Happy Saturday to all.
As noted before, we spent another day yesterday pretty well fully occupied with Wife's physical issues. We made it through, so far. So we will continue to trust that the Lord is in control, no matter what, and that He is accomplishing some purpose through this. Perhaps more than one purpose. He is driving this bus, we're just riding. He knows the situation, better than we do, and He knows where we're all headed. And, yes, sometimes the road gets bumpy.
The reading from the Old Testament is chapters 16, 17, and 18 of the Exodus.
First we see manna. A huge crowd, which the Hebrews were, need a LOT of food, daily. They didn't have any, until the Lord provided. Miraculously. Not something that could have been anticipated. Not earned. Provided, with some rules attached. Promptly violated, of course. We see how that turned out.
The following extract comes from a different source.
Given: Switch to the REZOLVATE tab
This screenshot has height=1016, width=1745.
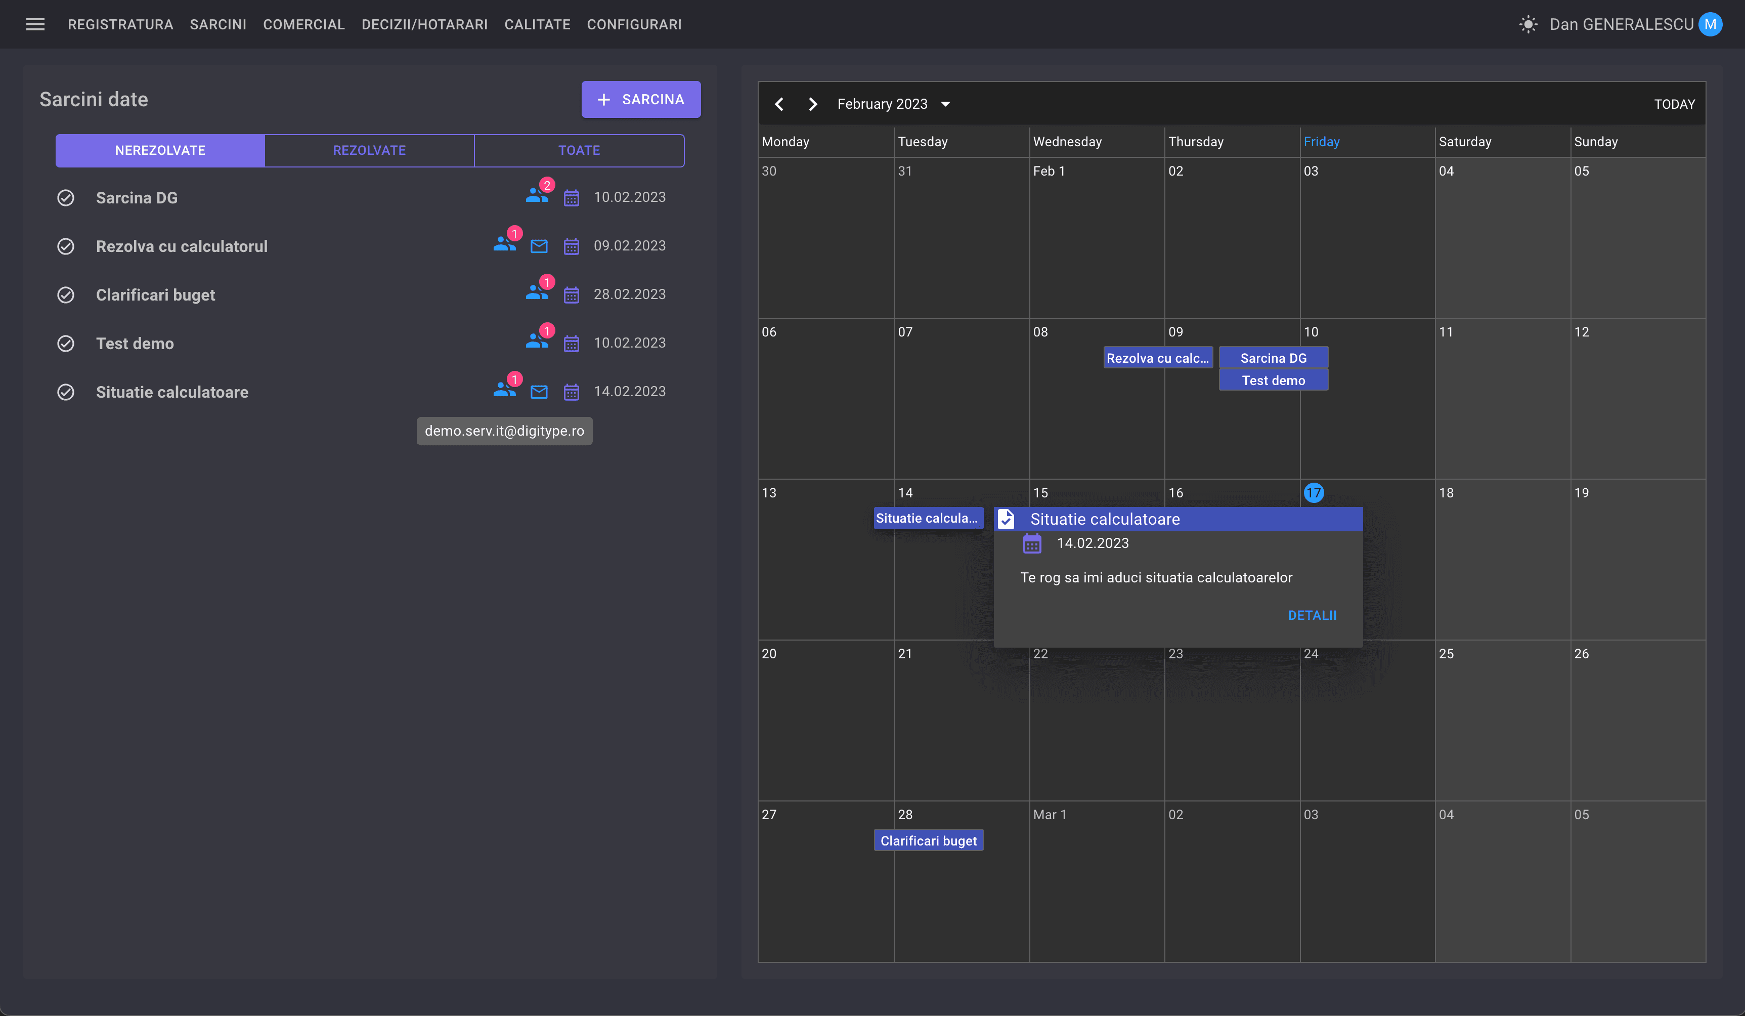Looking at the screenshot, I should click(x=369, y=150).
Then we see that they needed water. Of course. Again, provided, right out of a rock.
And then, a fight. The Amalekites. The Amalekites were the descendants of Amalek, a grandson of Esau, and long were fierce enemies of the Israelites. Think of it as a sort of a vicious family fight, one that lasted until the monarchy was set up. The Lord had a hand in this fight as well.
And then a bit of a reunion. Jethro, the father-in-law of Moses came out to see him. I wonder what Aaron and Miriam and Caleb and Joshua thought of that. Perhaps it was a useful object lesson that they could recall when things in the future got tough, as they would. Good lesson for us as well.
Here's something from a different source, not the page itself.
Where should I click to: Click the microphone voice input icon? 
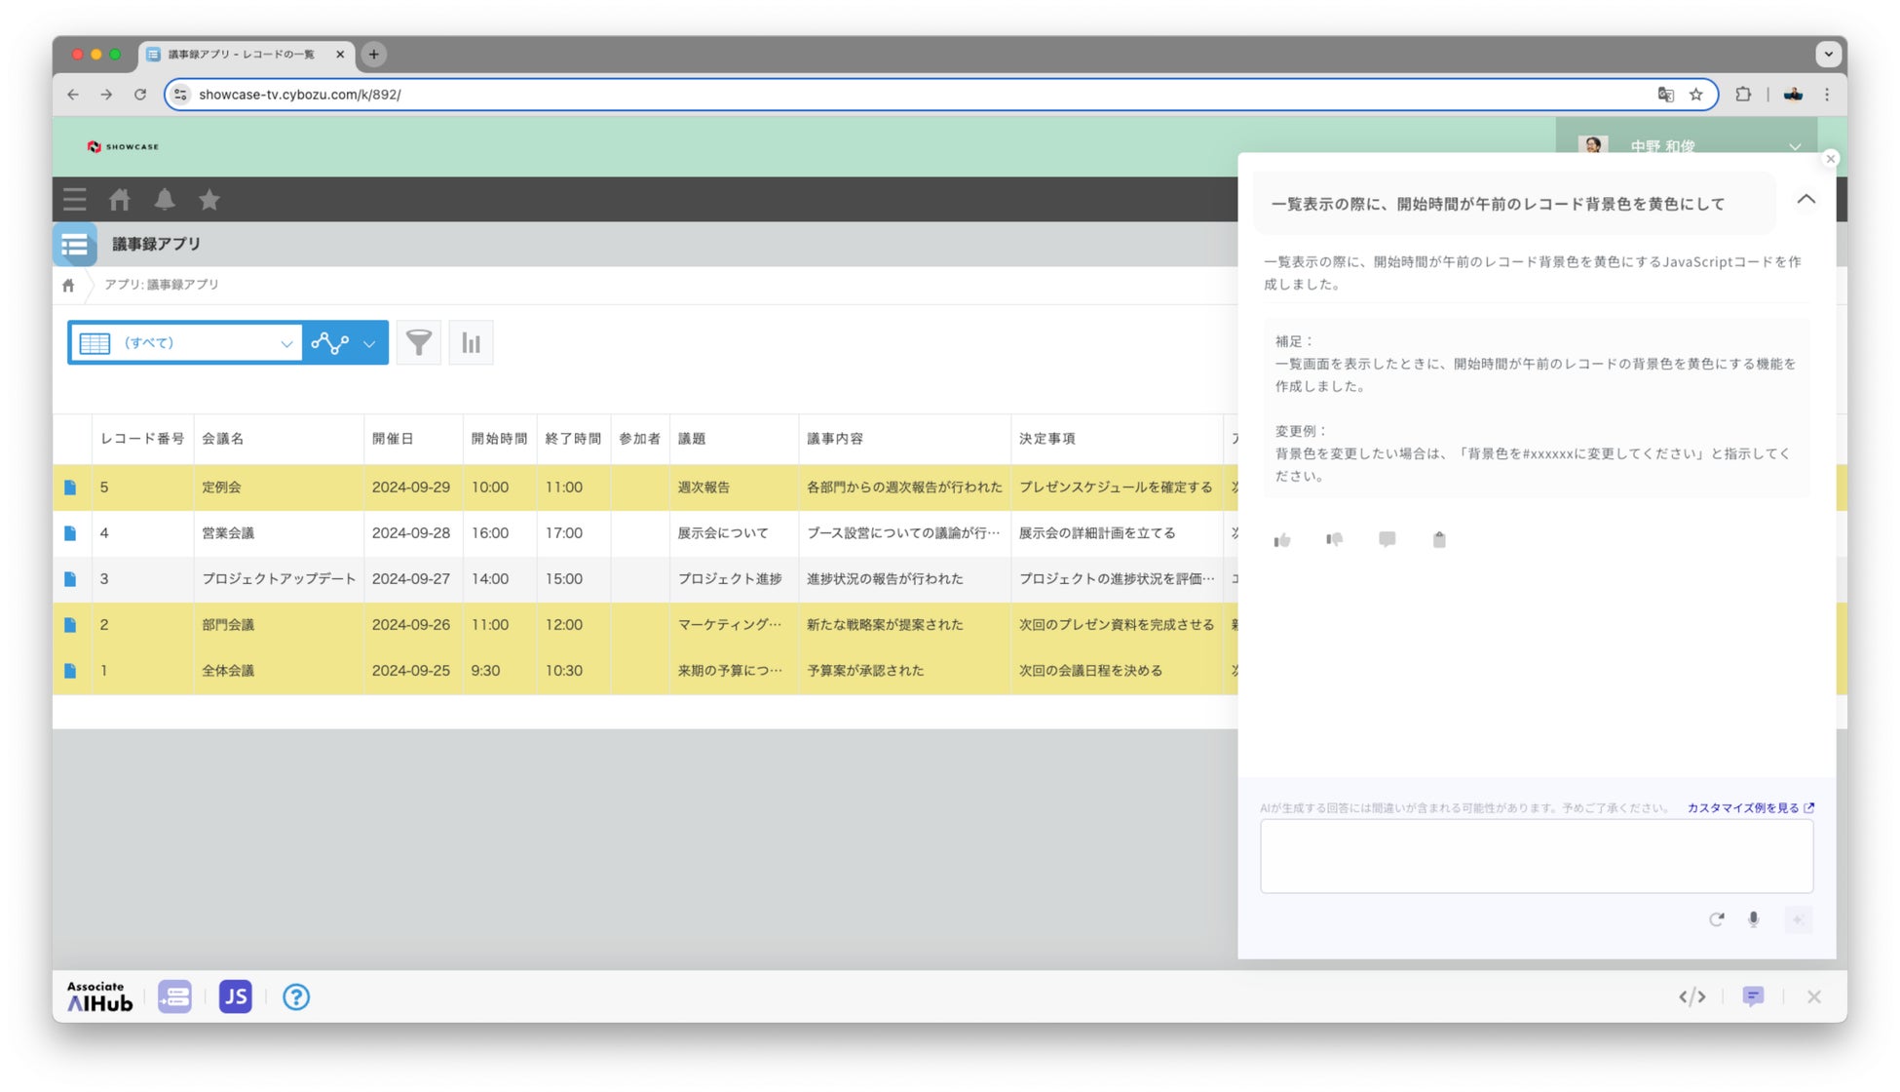coord(1753,919)
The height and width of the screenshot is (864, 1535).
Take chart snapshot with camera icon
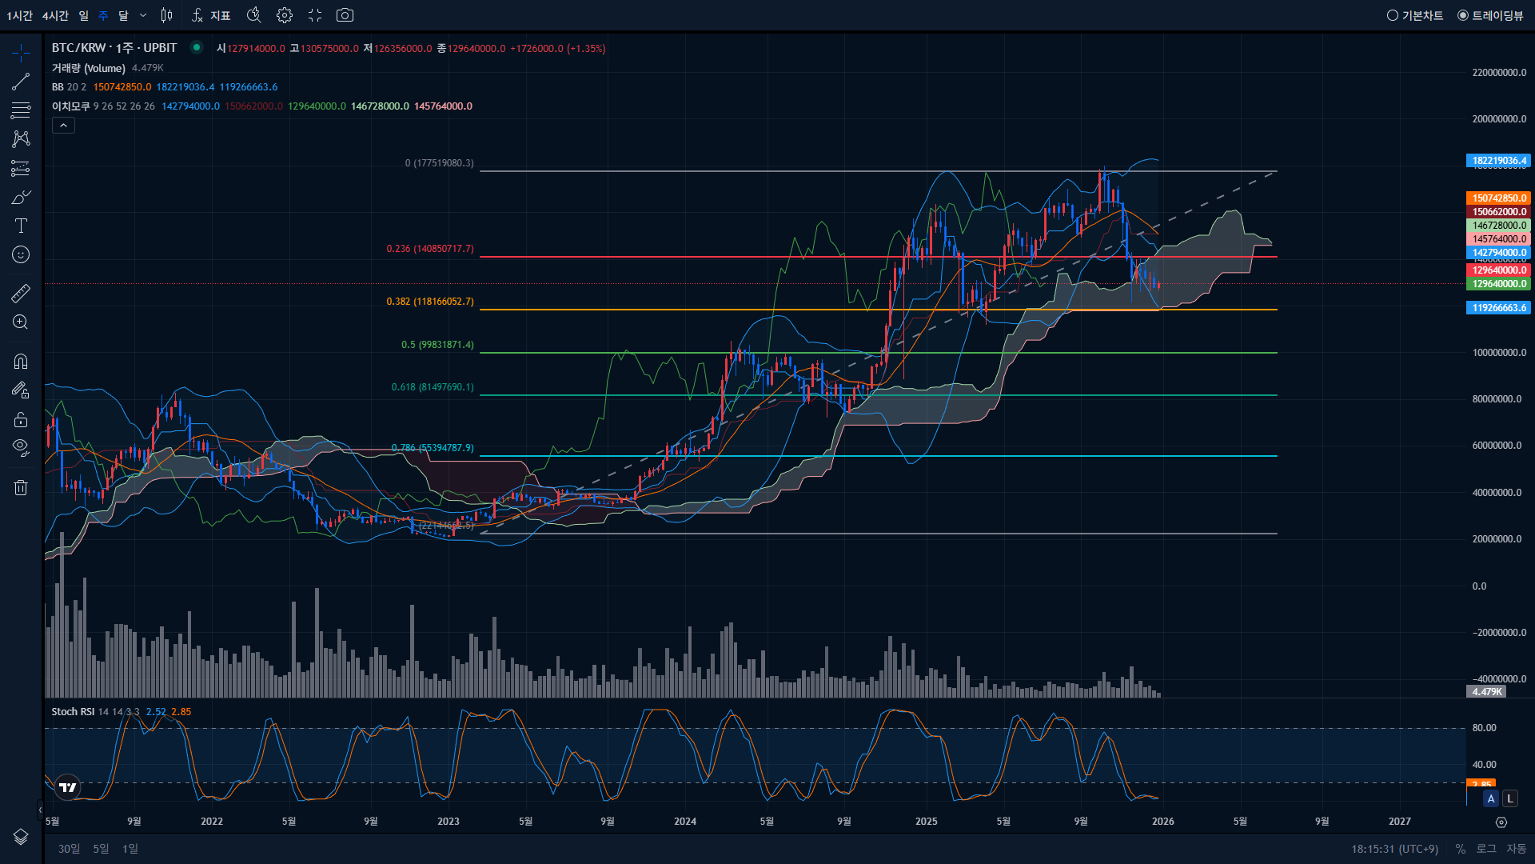345,15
Our passage from the New Testament is verses 16-30 of chapter 19 in the Gospel of Matthew.
How do we gain eternal life? It's a fair question, a very old one, still important. And, yes, there are those who fully believe that humans are like oversized earthworms, and when the body gives out, that's it. There is, I believe, something in most of us that rejects that idea, and causes us to believe that there is more to this than we can see. Trying to earn the Lord's favor is an old thing. Not necessarily evil in itself, the urge is not wrong. But it's also futile. And that reality is a large part of what we believe, and what Jesus taught. I can't "buy" or "earn" my way into Heaven. It is both more and less than that. The price has already been paid, which is the Good News, the Gospel. But that is now. In the time when Jesus walked the earth, and before, and often today, the idea was that we had I's to be dotted, t's to be crossed, a lot of things that one must do in a particular way and a particular time, and other things to not be done. Or out of order. The question asked of Jesus was neither new nor wrong to be asked. Indeed, I think it likely that he asked that just so we could see the answer.
Where is our treasure? Here, or above? Can't be both. Can't.